3 Fragen an ... Christian Schaumann
Der gebürtige Vöcklabrucker Christian W. Schaumann (35) spricht im OÖN-Interview über die Beweggründe für seine Gletscher-Studie und was er sich davon erhofft.
OÖN: Wie kamen Sie auf die Idee, den Wert eines Gletschers zu berechnen?
Schaumann: Ich habe aufmerksam Studien über die Auswirkungen des Klimawandels auf Gletscher verfolgt. Die Frage nach dem ökonomischen Schaden blieb meist unberücksichtigt. Auf den ersten Blick hat ein Gletscher keinen Geldwert, da er nicht auf freien Märkten gehandelt wird, aber es besteht ein Wert und dieser lässt sich auch abschätzen.
OÖN: Was erhoffen Sie sich durch Ihre Arbeit?
Schaumann: Die Studie soll zum Problembewusstsein beitragen, dass alle Ökosysteme einen monetären Wert haben, die bei Entscheidungen über Eingriffe berücksichtigt werden sollten.
OÖN: Sind Sie mit den Ergebnissen Ihrer Studie zufrieden?
Schaumann: Das Ergebnis ist eine erste Annäherung an das Thema. Es gäbe noch viele spannende Fragen, etwa welchen Wert die Oberösterreicher mit dem Hallstätter Gletscher verbinden.
Hintergrund der Ausführungen ist der Hinweis auf die Wichtigkeit und gleichzeitig Sensibilität des Einsatzes von Zinsfaktoren. Die im Artikel genannten EUR 700 Mio ergeben sich bei folgenden Annahmen:
1) Der Wert des Schmelzwassers pro Jahr ergibt bei Anwendung von marktpreisbasierten Bewertungsmethoden rund EUR 2,2 Mio.
2) Bei gleichbleibendem Abschmelzen wäre der Gletscher in 66 Jahren verschwunden.
Nimmt man eine Preissteigerung von z.B. 4 % an, betragen die aufsummierten Jahreswerte über 66 Jahre rund EUR 700 Mio. Wie im Kommentar von Galliharry richtig dargestellt, ist dies nicht der NPV. In der Literatur besteht große Skepsis, ob für derartige Bewertungen überhaupt ein „richtiger“ Abzinsfaktor gewählt werden kann – der Hebel einer Entscheidung über den Abzinsfaktor ist jfls. enorm: Zieht man die jeweiligen Jahrespreise auf Grundlage der Preissteigerung von 4 % heran, schwankt der NPV bei Anwendung von Abzinsfaktoren zwischen 1% und 4 % zwischen EUR 450 Mio und EUR 145 Mio.
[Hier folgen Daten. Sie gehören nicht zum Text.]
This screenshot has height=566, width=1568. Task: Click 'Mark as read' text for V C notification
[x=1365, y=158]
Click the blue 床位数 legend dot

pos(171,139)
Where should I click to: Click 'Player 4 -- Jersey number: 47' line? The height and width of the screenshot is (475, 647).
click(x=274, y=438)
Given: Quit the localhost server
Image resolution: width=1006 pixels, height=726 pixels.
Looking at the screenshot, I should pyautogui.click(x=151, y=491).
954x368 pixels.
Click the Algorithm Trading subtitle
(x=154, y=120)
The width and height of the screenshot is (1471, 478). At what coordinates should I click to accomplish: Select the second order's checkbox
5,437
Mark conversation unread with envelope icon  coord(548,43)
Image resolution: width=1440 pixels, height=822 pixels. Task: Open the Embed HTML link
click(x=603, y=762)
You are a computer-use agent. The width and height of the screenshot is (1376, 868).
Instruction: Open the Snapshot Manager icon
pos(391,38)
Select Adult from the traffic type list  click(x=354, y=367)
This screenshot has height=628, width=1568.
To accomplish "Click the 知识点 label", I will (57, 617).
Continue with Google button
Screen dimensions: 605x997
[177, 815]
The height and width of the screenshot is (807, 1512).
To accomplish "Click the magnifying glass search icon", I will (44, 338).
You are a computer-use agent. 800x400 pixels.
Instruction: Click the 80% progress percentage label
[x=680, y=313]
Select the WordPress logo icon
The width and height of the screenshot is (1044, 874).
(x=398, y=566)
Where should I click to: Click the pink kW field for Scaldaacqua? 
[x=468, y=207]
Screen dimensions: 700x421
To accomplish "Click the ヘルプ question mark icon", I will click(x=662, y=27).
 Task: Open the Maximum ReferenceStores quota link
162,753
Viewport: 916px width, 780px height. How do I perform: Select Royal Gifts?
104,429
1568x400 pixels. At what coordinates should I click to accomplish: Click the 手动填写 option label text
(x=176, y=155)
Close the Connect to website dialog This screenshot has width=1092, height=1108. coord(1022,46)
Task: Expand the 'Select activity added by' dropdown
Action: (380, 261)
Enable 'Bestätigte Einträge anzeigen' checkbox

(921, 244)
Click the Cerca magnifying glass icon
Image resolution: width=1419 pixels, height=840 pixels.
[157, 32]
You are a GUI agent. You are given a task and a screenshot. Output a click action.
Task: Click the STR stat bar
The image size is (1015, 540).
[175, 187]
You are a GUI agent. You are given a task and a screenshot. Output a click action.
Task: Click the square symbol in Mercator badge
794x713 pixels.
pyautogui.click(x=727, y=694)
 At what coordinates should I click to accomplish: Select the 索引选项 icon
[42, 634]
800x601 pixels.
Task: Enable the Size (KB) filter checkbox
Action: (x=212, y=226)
Dieser durchaus interessante Artikel beinhaltet leider einen schweren Rechenfehler: Die Berechnung, dass € 145 Mio. auf 66 Jahre aufgeteilt heute mehr als € 700 Mio. wert sind, ist gravierend falsch, da künftige Werte abgezinst und nicht aufgezinst werden müssen. Der richtige Wert liegt bei unter € 40 Mio.
Für Nichtmathematiker mit Hausverstand eine banale Erklärung. Was zählt mehr - wenn ich z.B. € 1.000 jetzt bekomme, oder erst in z.B. 30 Jahren, wo man für diese € 1.000 viel weniger als heute kaufen kann? € 900 heute sind viel mehr wert als € 1.000 in 30 Jahren. Deshalb sind künftige Werte abzuzinsen.